The Bible can help us plot our place in a fruitful family tree nourished by a royal bloodline. Matthew’s gospel traces that line back to Abraham, but the first line gives us the CliffsNotes version, short and sweet: Jesus Christ—the son of David—the son of Abraham. The first reading for this Sunday’s Mass (Is 7:10-14) introduces us to one of those lesser-known relatives: King Ahaz. He falls somewhere in the middle of the many generations between Abraham, David and Jesus. As a representative of the House of David, Ahaz was not the greatest standard bearer, as the Prophet Isaiah implies. In fact the Bible shows Ahaz was a pretty wishy-washy leader. When it came to choosing a faith for his people, he seemed satisfied to let the House of Israel go out on the market and pick one. Even when pressed by Isaiah to man-up and be a leader, Ahaz chose to play politics rather than blaze the trail of faith for his people, as the first reading illustrates:
The LORD spoke to Ahaz, saying: Ask for a sign from the LORD, your God; let it be deep as the netherworld, or high as the sky! But Ahaz answered, “I will not ask! I will not tempt the LORD!” Then Isaiah said: Listen, O house of David! Is it not enough for you to weary people, must you also weary my God? Therefore the Lord himself will give you this sign: the virgin shall conceive, and bear a son, and shall name him Emmanuel.
In Sunday’s second reading (Rom 1:1-7), Paul tells the Romans that in the Christian genealogy, he himself is a slave to that spiritual bloodline between Jesus and God the Father. He doesn’t ignore the Davidic bloodline, but he worships Jesus’ holy spiritual connection to Kingship in which lies humanity’s salvation.

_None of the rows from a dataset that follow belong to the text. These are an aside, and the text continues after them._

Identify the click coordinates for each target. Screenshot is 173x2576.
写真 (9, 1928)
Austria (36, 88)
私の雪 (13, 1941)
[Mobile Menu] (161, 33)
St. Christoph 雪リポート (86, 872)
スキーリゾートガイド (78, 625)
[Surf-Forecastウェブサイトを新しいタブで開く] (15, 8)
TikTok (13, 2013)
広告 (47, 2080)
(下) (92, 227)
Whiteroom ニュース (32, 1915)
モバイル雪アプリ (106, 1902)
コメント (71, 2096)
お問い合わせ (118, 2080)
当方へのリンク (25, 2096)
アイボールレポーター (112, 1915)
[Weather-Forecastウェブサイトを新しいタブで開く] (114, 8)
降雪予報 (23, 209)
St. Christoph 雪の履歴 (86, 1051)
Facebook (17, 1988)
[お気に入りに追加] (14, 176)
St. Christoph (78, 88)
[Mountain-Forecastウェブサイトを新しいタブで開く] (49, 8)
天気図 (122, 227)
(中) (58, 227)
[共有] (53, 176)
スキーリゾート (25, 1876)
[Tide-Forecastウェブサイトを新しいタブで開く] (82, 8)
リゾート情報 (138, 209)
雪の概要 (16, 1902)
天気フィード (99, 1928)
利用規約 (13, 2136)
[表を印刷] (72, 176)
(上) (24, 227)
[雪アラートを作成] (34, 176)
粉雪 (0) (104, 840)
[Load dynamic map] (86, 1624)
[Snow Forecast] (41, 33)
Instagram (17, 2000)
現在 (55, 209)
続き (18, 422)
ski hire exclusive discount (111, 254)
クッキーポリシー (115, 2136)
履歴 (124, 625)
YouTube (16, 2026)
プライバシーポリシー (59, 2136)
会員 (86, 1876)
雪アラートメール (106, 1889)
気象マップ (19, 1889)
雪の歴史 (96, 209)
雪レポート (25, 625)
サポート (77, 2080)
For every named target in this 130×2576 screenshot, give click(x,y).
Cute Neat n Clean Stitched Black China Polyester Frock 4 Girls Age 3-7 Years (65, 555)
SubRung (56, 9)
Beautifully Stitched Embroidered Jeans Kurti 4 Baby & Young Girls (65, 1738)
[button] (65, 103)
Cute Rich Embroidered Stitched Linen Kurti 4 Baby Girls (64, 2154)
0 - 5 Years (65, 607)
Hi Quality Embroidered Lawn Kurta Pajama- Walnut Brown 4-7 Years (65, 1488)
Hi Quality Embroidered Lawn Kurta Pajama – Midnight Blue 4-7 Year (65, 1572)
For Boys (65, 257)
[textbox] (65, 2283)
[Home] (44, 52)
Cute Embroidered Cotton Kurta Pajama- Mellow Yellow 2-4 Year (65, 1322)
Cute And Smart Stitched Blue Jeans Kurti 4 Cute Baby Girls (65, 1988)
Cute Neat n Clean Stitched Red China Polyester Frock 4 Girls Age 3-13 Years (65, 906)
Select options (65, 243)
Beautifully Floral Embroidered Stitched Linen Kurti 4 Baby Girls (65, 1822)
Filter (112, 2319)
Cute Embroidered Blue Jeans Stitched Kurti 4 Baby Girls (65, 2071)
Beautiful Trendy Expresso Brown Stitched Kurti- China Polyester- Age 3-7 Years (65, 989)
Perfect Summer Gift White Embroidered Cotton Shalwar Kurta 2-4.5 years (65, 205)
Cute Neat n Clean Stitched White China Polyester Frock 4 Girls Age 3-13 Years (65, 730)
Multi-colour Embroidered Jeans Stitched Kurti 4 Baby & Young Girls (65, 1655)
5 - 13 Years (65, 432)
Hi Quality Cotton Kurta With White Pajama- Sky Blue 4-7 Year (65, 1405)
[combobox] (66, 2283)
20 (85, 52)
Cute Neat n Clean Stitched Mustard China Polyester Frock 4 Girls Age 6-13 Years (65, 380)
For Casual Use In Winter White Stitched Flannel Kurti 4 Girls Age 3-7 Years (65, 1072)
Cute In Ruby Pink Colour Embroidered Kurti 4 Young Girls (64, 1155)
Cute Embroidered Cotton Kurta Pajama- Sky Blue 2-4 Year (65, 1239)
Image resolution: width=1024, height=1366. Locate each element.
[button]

[Jesus was] descended from David according to the flesh, but established as Son of God in power according to the Spirit of holiness through resurrection from the dead.

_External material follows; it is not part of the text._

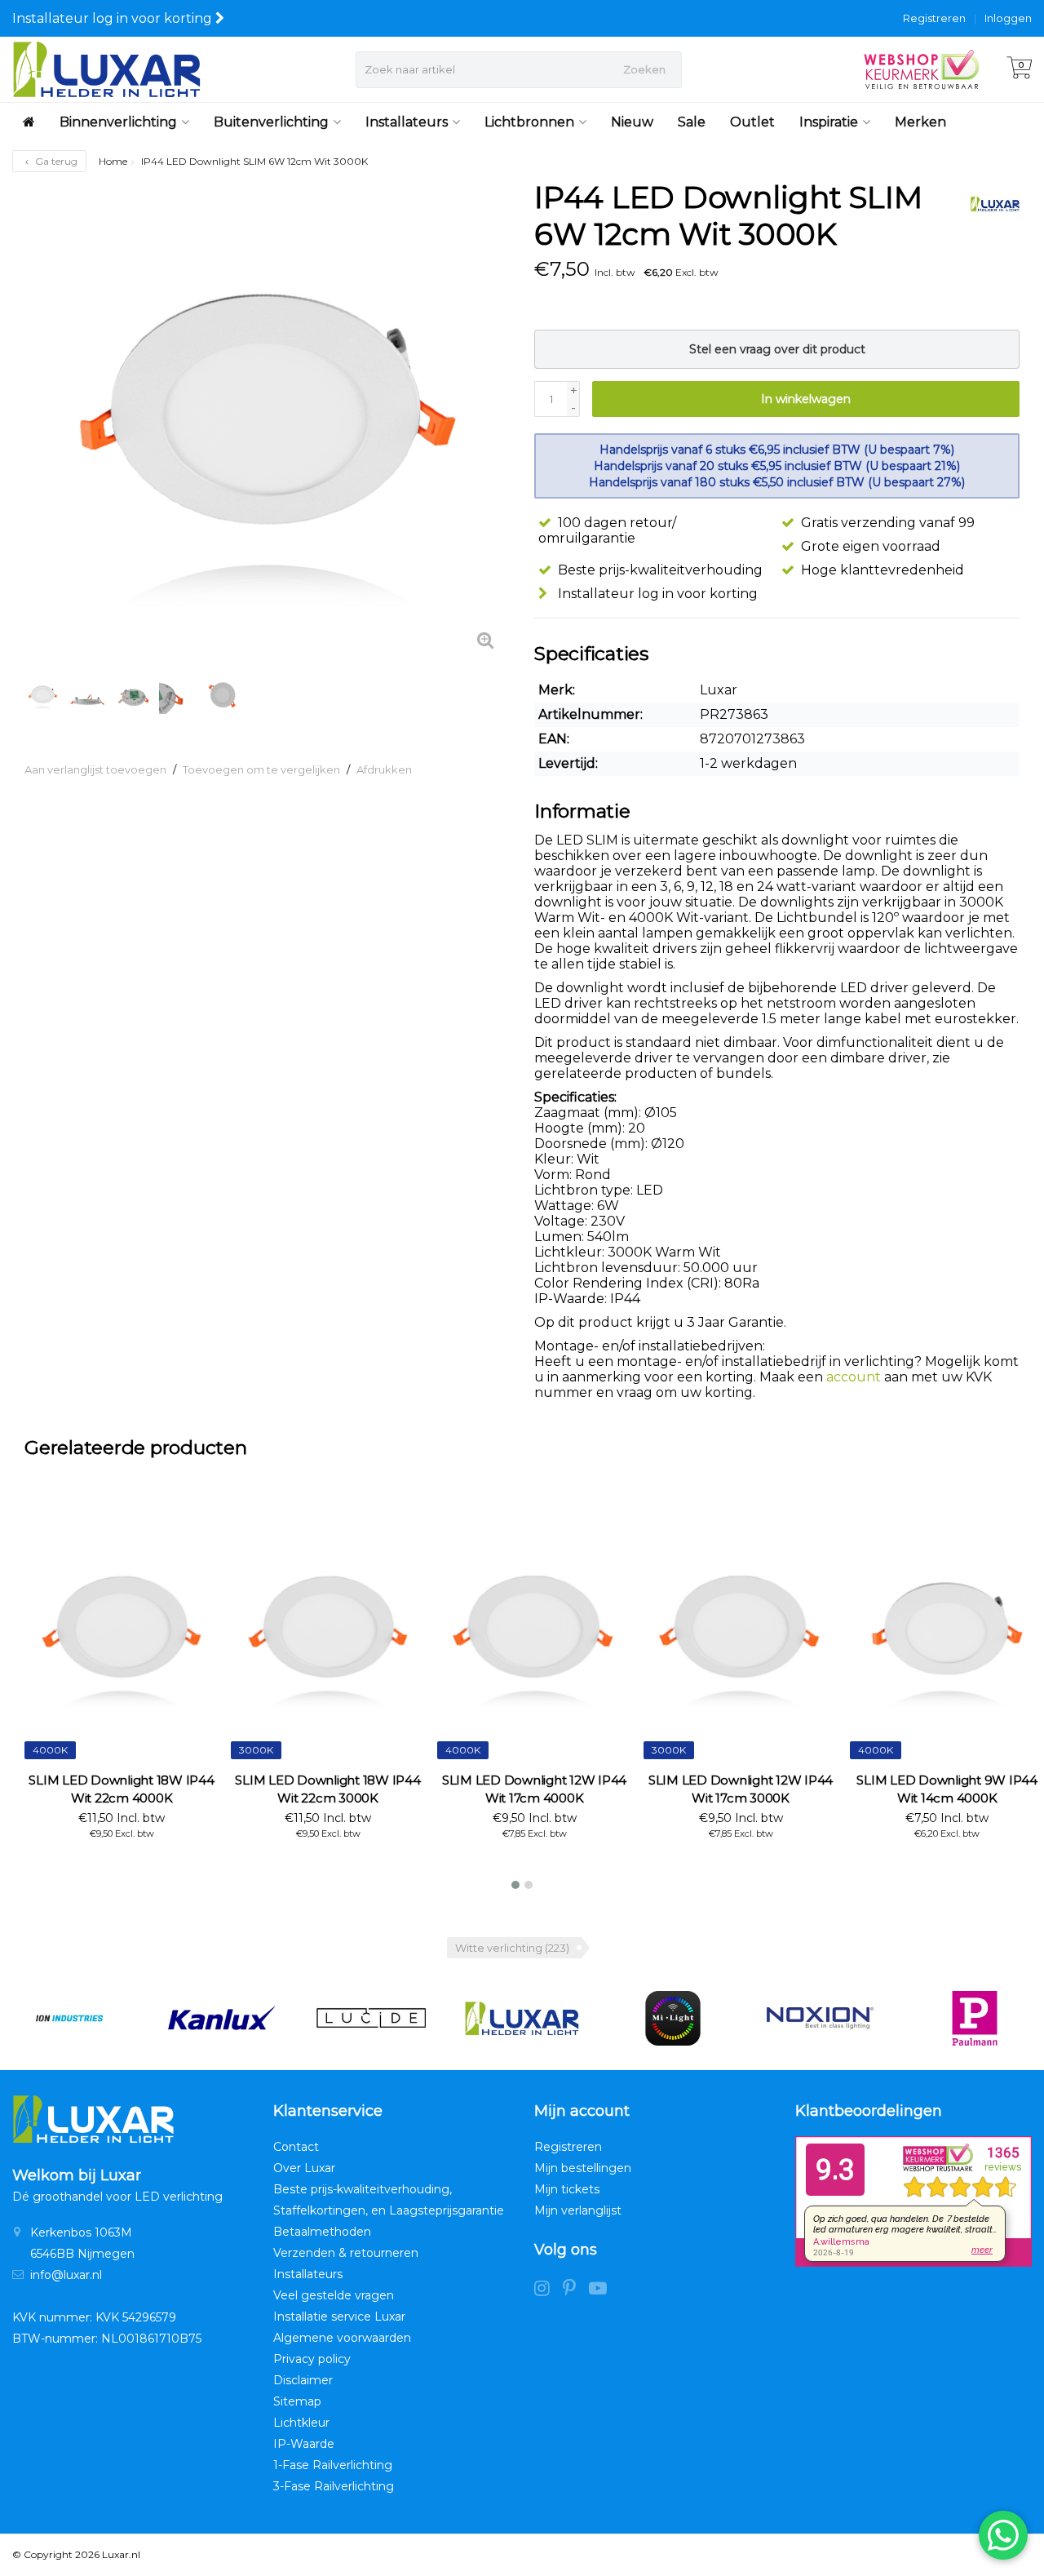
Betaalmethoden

That flesh-and-bloodline from David shouldn’t be ignored, though, because it gave us Joseph—Jesus’ earthly father—who, besides Jesus, has one very important thing in common with our heavenly Father: supreme loyalty to their brides. Neither Joseph nor God abandoned their brides when cheating was in question. As Sunday’s gospel tells us (Mt 1:18-24), when Joseph discovered Mary was with child, his doubts about Mary’s faithfulness were quickly dispelled by Jesus’ Father in Heaven, courtesy of angelic intervention:
[T]he angel of the Lord appeared to him in a dream and said, “Joseph, son of David, do not be afraid to take Mary your wife into your home. For it is through the Holy Spirit that this child has been conceived in her. She will bear a son and you are to name him Jesus, because he will save his people from their sins.”
Those people the angel mentioned represent what we now know as a universal church—which is also called Christ’s bride in scripture. As we know, to this day, that bride has not always been faithful. And as the Old Testament tells us several times, the church of Israel was often a cheating spouse . However, like Joseph, God the Father and God the Son have always stayed loyal to their spouses. With Jesus’ birth, the tradition of Godly faithfulness despite humanity’s faithlessness transitioned from the Old to the New Testament—and to a New Covenant, written in flesh and named Emanuel—God with us. That name represents the perfection of a royal and loyal bloodline. It is our inheritance. Why not claim that divine loyalty as our Christmas gift and pay it forward to our brothers and sisters?